My time in Istanbul was coming to a close. I had booked travel and accommodation for a trip down the coast of Turkey, and Jackson had decided to travel to England before university began. Transport to the Istanbul Otogar (Bus Station) had been organized for 6:30 a.m. and bus tickets to Canakkale had been purchased. Everything was prepared.
I waited patiently in the hotel lobby for the bus to arrive and take me to the Otogar. 6:30 came and went, but I was determined not to be the uptight, rude foreigner giving the locals a hard time. Then it was 6:45, and then 7. I had to say something.
“Ahh sorry,” I apologetically queried, “Could you call the travel agent, my bus to the Otogar was supposed to be here 30 minutes ago”
“Oh shit,” the hotel manager replied. He then made a number of quick phone calls and had some heated discussion with the travel agent (his cousin). He hung up in the middle of what seemed like a critical sentence, and said it was all organized, and the taxi would be here soon.
True to his word a taxi arrived, and the driver spoke great English to boot. I told him there was an extra 30 lira in it for him if I made it to my bus on time.“We don’t have much time, so I take shortcut,” he replied. Great I thought, but I didn’t realize how extreme this shortcut was going to be. He destroyed what was left of the tread on his tires, and we then rocketed around the rally course that is the cramped cobbled backstreets of the old city. Both my bags and myself were in perpetual flight as the driver continually launched the taxi off small bumps in the road (think a Turkish version of the Italian Job). At one point he missed a turn, slammed on the breaks and reversed down one of the streets backwards.
Somehow we made it onto the open highway, but not to safety. Turkish road rules are a bit different on two key points:
1) Road lines are optional not mandatory, and
2) Use of indicators appears to be discouraged.
The result is a kind of high-stakes dodge-em cars that’s both thrilling and terrifying. Fortunately the driver was both skilled and speedy and we made it to the Otogar with 5 minutes to spare. I decided to spend the time people watching from the safety of the bus.
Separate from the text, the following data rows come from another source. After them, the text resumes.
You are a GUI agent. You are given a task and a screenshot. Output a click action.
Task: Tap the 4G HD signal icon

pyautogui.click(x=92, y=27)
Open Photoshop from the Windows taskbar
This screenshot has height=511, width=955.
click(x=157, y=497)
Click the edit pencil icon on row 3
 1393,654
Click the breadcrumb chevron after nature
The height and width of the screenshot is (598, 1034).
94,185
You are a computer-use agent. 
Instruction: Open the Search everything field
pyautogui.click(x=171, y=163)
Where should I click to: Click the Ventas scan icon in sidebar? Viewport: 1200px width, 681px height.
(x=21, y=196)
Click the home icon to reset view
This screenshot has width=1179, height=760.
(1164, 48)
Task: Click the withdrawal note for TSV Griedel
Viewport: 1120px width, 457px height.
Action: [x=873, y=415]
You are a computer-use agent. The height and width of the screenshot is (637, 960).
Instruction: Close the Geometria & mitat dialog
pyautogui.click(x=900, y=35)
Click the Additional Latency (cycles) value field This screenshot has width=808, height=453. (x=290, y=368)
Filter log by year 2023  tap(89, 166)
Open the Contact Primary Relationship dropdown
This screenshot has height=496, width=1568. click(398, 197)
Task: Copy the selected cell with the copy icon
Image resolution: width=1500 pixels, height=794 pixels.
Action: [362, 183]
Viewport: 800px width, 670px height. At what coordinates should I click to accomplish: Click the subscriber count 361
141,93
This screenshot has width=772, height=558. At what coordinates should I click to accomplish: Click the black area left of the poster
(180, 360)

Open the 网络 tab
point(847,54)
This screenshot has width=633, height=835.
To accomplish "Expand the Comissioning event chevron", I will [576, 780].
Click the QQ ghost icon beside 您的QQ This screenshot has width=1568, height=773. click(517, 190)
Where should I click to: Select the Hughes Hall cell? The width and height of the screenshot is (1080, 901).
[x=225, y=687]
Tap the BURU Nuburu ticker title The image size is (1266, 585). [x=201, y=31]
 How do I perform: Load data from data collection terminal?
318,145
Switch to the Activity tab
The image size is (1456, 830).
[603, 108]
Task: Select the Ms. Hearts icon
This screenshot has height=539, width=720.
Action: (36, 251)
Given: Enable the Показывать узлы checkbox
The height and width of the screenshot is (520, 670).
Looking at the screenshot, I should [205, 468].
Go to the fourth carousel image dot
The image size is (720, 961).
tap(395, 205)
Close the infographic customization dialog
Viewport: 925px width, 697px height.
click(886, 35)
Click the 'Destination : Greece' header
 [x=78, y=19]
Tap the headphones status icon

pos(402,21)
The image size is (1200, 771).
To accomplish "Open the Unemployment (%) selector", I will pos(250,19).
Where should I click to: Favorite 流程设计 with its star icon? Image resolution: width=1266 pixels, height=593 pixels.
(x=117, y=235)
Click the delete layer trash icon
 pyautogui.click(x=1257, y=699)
From there I observed the many different faces of Istanbul. I saw a group of women get off a bus, all in full religious attire. Next to them were two Turkish men joking together, as they bid their Burberry Clad, Converse wearing daughters’ farewell. A group of young men played soccer nearby, as conductors yelled at each other. That scene is a microcosm of what Istanbul, and indeed all of Turkey is to me; a bustling patchwork of the secular and the sectarian. Nowhere was that more evident than at the chaotic transportation hub, which is the Otogar.
I’d highly recommend a trip to Istanbul. It’s a great city to party in, but it’s also interesting from both a cultural and historical standpoint. Istanbul is anything you want it to be. I’m giving it 4 rollercoaster cab rides out of 5.